Caso ganhou repercussão nas redes
O caso ganhou ampla repercussão após o jogador brasileiro Richarlison, o Pombo, compartilhar o vídeo da advogada em suas redes sociais. A publicação também foi reproduzida por diversos perfis e serviu de base para reportagens em veículos de imprensa.
Com a retratação pública da autora do conteúdo e a retirada do vídeo do ar, o caso passa por uma nova fase, marcada pela revisão das informações inicialmente divulgadas e pelos pedidos de correção encaminhados aos meios de comunicação.
Até o momento, Ana Paula Zantut informou apenas que divulgará uma nova manifestação após concluir uma análise aprofundada da documentação relacionada ao caso.
Notificações a veículos de imprensa
Após a publicação da nota de retratação de Ana Paula Zantut, a WT Administração de Bens Ltda. encaminhou uma notificação extrajudicial aos veículos de imprensa que repercutiram o vídeo da advogada.

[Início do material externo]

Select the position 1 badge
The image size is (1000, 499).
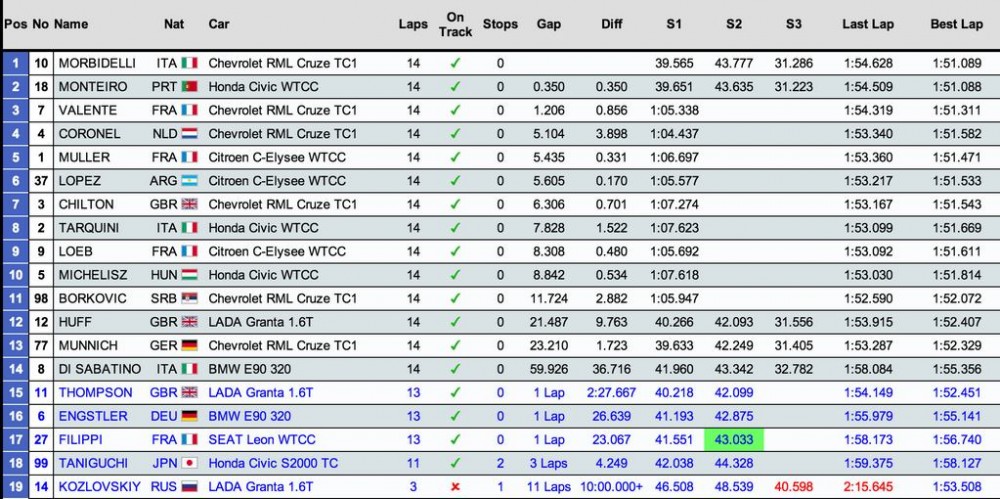[x=14, y=63]
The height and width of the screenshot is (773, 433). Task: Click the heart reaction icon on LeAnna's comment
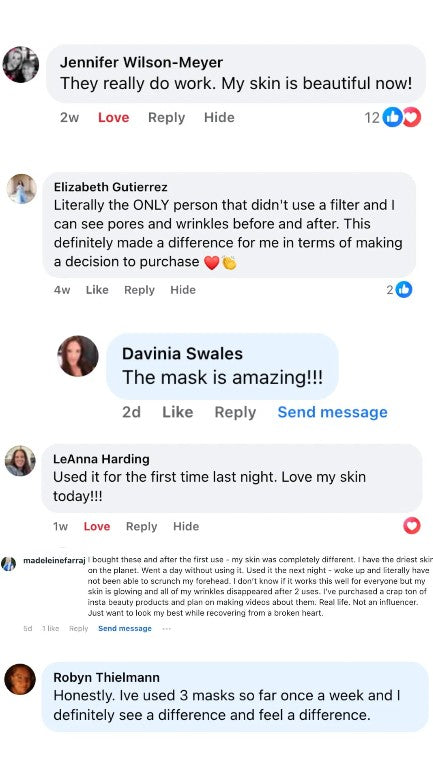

No documento, a empresa afirma que as reportagens passaram a reproduzir informações “manifestamente equivocadas”, “gravemente distorcidas” e já retratadas pela própria autora do conteúdo, razão pela qual solicita a remoção ou, ao menos, a correção das matérias.
Segundo a notificante, a principal premissa das reportagens estaria equivocada porque o processo judicial relacionado ao imóvel já teria sido definitivamente encerrado, com decisões favoráveis à WT Administração em diferentes instâncias, incluindo o Tribunal de Justiça do Rio de Janeiro e o Superior Tribunal de Justiça, além de trânsito em julgado e desistência das medidas apresentadas pela parte adversa. A empresa sustenta, ainda, que não existe atualmente qualquer discussão judicial pendente sobre a titularidade ou os direitos relacionados ao imóvel.
A empresa também contesta a associação do caso às figuras de Richarlison e do senador Flávio Bolsonaro (PL). De acordo com a notificação, ambos jamais integraram a relação processual e, por isso, a utilização de seus nomes em títulos e no desenvolvimento das reportagens transmitiria ao público uma percepção incompatível com os autos. Conforme o documento, as ações judiciais sempre envolveram pessoas jurídicas distintas, especialmente a empresa Sport70, ligada ao ex-empresário Renato Velasco.
Outro ponto destacado pela WT Administração é que as matérias deixariam de contextualizar aspectos jurídicos considerados essenciais para a compreensão do caso, como o fato de o imóvel estar situado em terreno de marinha, sujeito a regime jurídico específico e à necessidade de anuência da Secretaria do Patrimônio da União (SPU) para determinadas operações envolvendo direitos de ocupação. A empresa afirma ainda que a aquisição dos direitos anteriormente pertencentes à M. Locadora ocorreu de forma regular e que essa cadeia sucessória foi reconhecida pelo Poder Judiciário.
Na notificação, a empresa ressalta ainda que a própria Ana Paula Zantut reconheceu publicamente que seu vídeo continha imprecisões relevantes sobre aspectos fáticos e jurídicos do caso, motivo pelo qual apagou a publicação e divulgou uma retratação. Para a WT Administração, esse fato cria um dever editorial de revisão das reportagens que utilizaram o conteúdo como fundamento, evitando a continuidade da divulgação de informações que a própria fonte originária deixou de sustentar.
Por fim, a empresa requer a retirada ou a atualização das reportagens, pedindo que eventual cobertura futura esclareça que Richarlison e Flávio Bolsonaro não integraram a relação processual, que a controvérsia judicial estaria encerrada por decisões transitadas em julgado favoráveis à WT Administração e que houve retratação pública da advogada cuja manifestação serviu de base para parte da repercussão do caso. A notificante também solicita a preservação de registros editoriais e informa que, caso as providências não sejam adotadas, poderá buscar judicialmente medidas como direito de resposta, obrigação de fazer, tutela inibitória e reparação por eventuais danos decorrentes da manutenção das publicações.